表題番号:2009B-143 日付:2010/04/10
研究課題最適支持剛性を有するヘリングボーン動圧気体軸受システムの構築
研究者所属(当時) 資格 氏名
(代表者) 理工学術院 教授 富岡 淳
研究成果概要
一般に,動圧軸受は高速回転域において自励振動が発生して安定性に乏しいため,超高速回転の実現には外部支持要素の設計が重要であると思われる.しかし,軸受を外部要素によって支持する安定化法は実用レベルで多く利用されているものの,理論的および実験的な詳細な検討は少なく十分でない.そこで,外部弾性・減衰要素で支持されたときのヘリングボーン動圧気体軸受の高速安定性について,理論的,実験的に検討し,さらなる超高速回転体の開発に対する設計指針を得る必要があるものと考えられる.
そこで本研究では,外部弾性・減衰要素に粘弾性レオロジーモデルを適用し,その弾性係数および減衰係数をさまざまに変化させ,最適支持剛性を有するヘリングボーン動圧気体軸受システムの構築を目的とした.その結果,以下の結論を得た.
(1)軸受を弾性要素のみで支持し,減衰要素を付加させなかった場合,弾性係数が小さくなるほど安定限界が低くなり,軸受を剛体支持したよりも安定性が向上することはない.

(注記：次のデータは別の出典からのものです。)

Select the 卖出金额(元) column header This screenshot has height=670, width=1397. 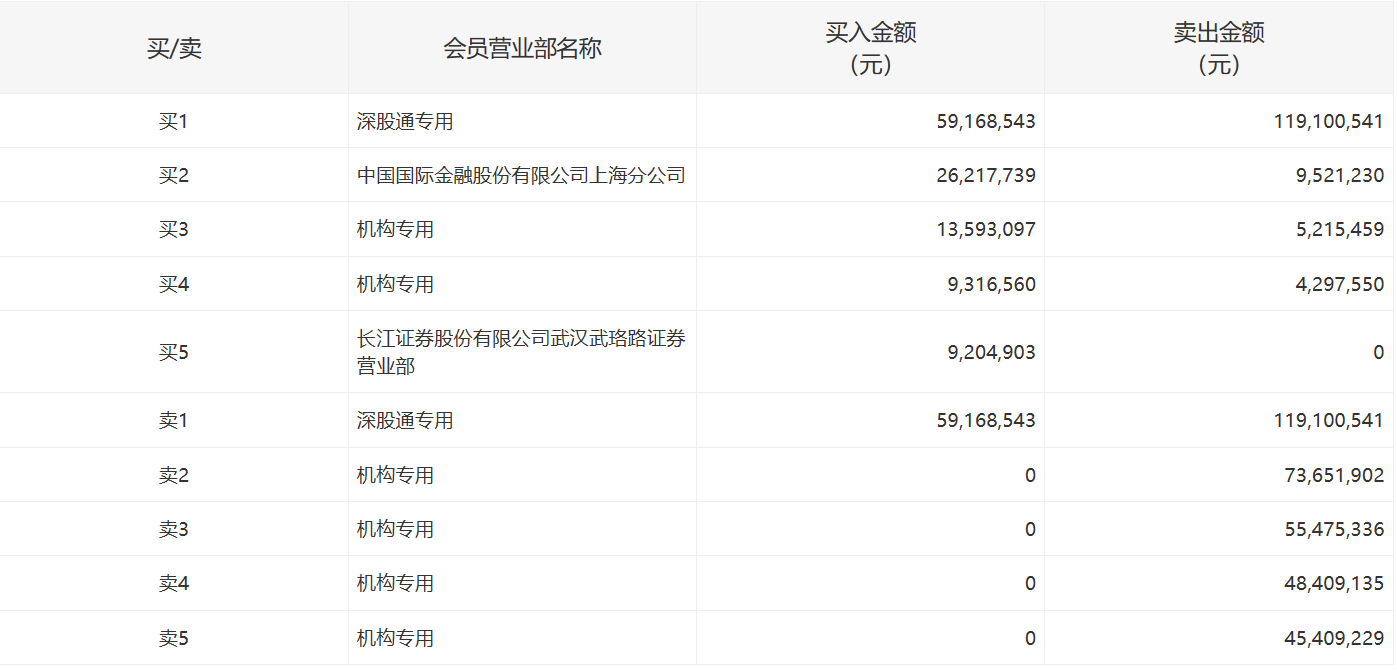click(1218, 48)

(2)外部要素の弾性係数が潤滑の剛性に対して大きくなると,外部弾性・減衰要素による軸受支持の効果がほとんど見られない.
(3)外部要素と潤滑膜の剛性が比較的近い値になると,安定限界が複雑に変化して外部要素の影響が大きく現れる.このとき,減衰比を0.2から0.6程度に設計することによって,ヘリングボーン動圧気体軸受の運転安定領域を大幅に広げることができ,安定限界を剛体支持された場合に比べて3倍以上にまで高めることができる.
(4)外部要素の弾性係数の値が潤滑膜の剛性に対して小さくなると,剛体支持の場合に比べて安定限界を2倍程度まで向上させることが可能である.このとき,減衰比が大きくなるほど安定限界値が大きくなる傾向がある.
(5)ヘリングボーン動圧気体軸受を外部要素で支持した場合,一度自励振動が発生しても,さらに高速運転することで自励振動が消滅し,安定運転できる軸受支持条件が存在する.